Meanwhile, Philo confirmed she has already traveled to Tokyo with members of her team on a fact-finding mission: primarily to look at “architecture and graphic concepts” and reacquaint herself with a market she had not visited for eight years. “I was more interested in how fashion stood in stores,” she said. “Plus the street style in Japan is great, just looking at people.”

The designer, who will have creative purview over store design and advertising, said she has yet to choose her collaborators for boutiques or advertising. Yet she spoke freely about what attracted her to the Celine project.

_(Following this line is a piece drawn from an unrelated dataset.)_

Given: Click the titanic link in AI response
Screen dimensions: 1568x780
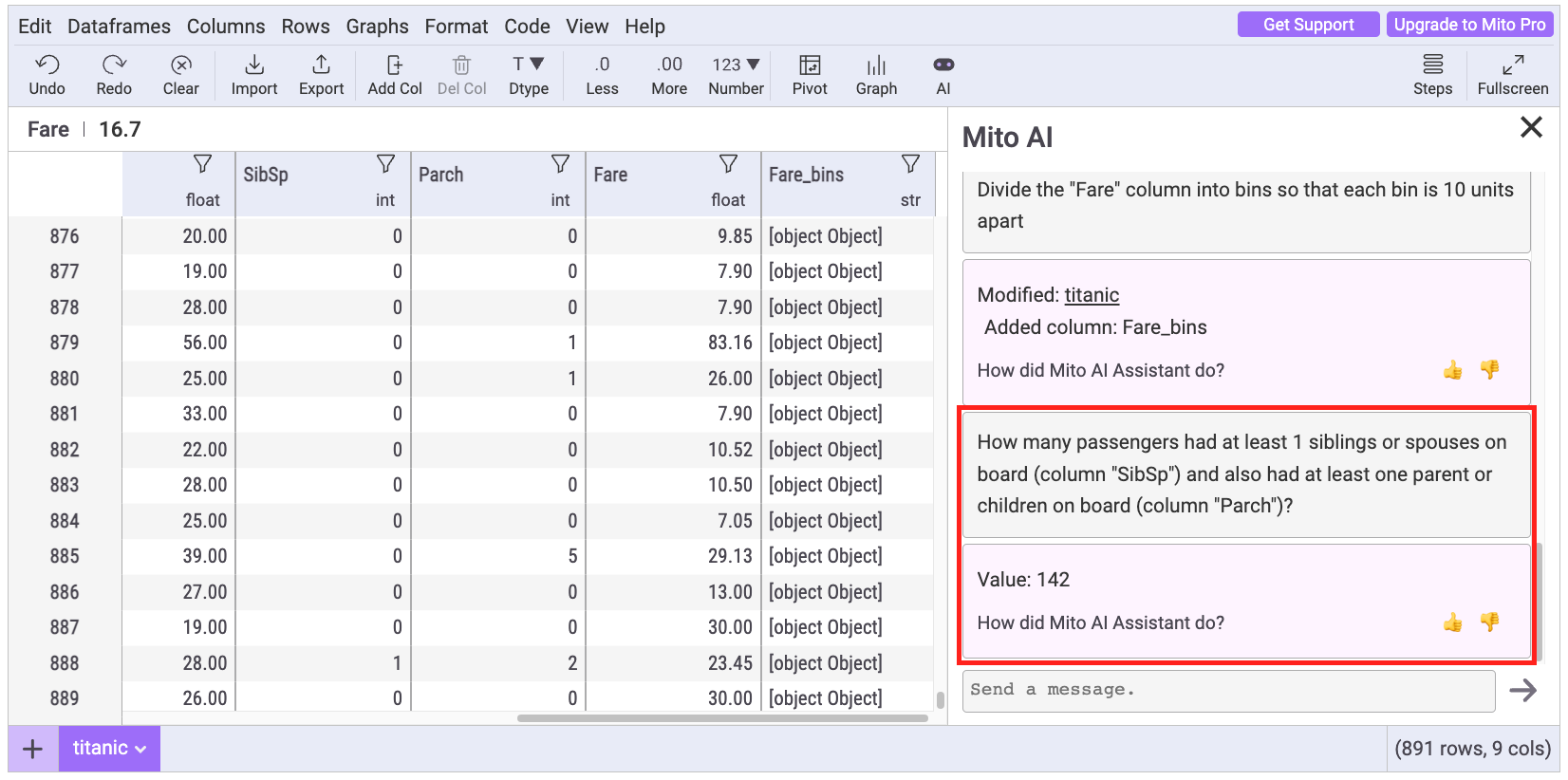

Philo counts a vintage Celine skirt and blouse in her wardrobe, and from what she’s seen of other clothes in the archive, “they’re very practical, beautiful, accessible pieces.

“There’s nothing historical that needs to be reinvented. It feels like a blank slate,” she said of a house founded in 1945 by Celine Vipiana and based initially on shoes and, later, chic sportswear. “It feels like it can be quite pure and fresh and talking about now, not harking back to an era that was iconic….It’s a brand that’s very much for women, designed by a woman. That didn’t feel forced.”

A graduate of London’s Central Saint Martins fashion school, Philo was classmates with Stella McCartney and worked with her when McCartney launched her own collection after graduation. Philo followed McCartney to Chloé in 1997 and took the top job in 2001 when McCartney left to set up her own fashion house in a joint venture with Gucci Group.

With her good looks and striking personal style, Philo succeeded in accelerating Chloé’s rejuvenation and catapulting it into the high-margin leather goods business. But she resigned for personal reasons in 2006, mainly to spend more time with her children and her husband, art dealer Max Wigram.